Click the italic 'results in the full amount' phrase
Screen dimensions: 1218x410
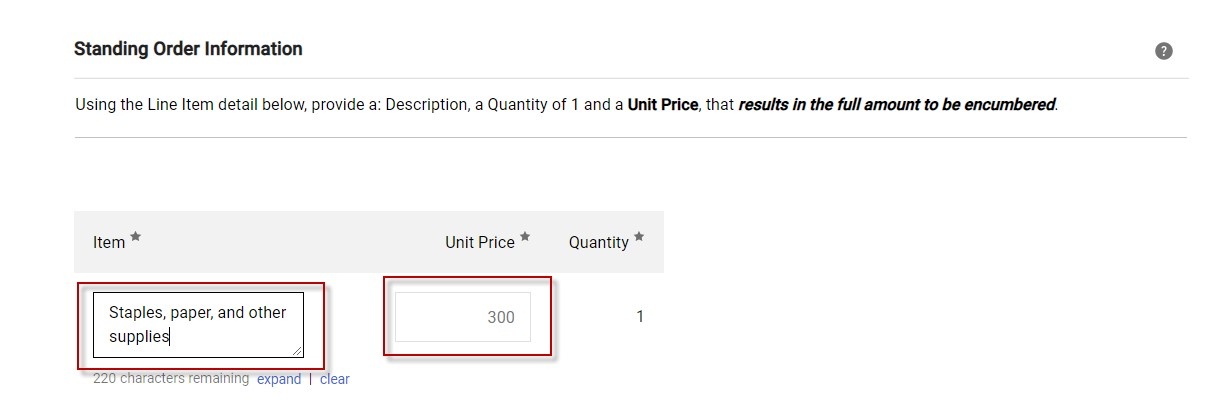coord(840,104)
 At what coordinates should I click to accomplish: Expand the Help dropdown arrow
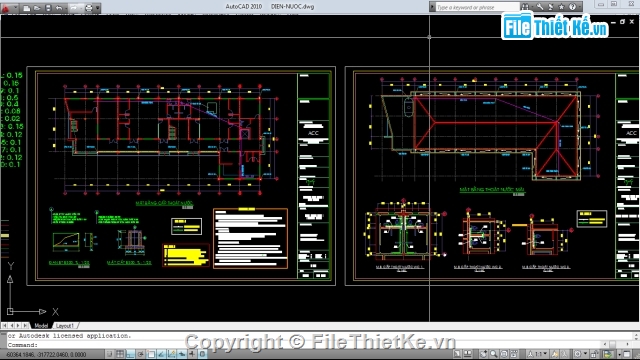point(579,7)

- DESCRIPTION OF THE TASK:
After locating the line that holds "At what coordinates", output exactly the lines from it through the last line of the material above, inclusive, without pictures.

- THE ANSWER:
 At what coordinates should I click to accomplish: Expand the Help dropdown arrow
point(579,7)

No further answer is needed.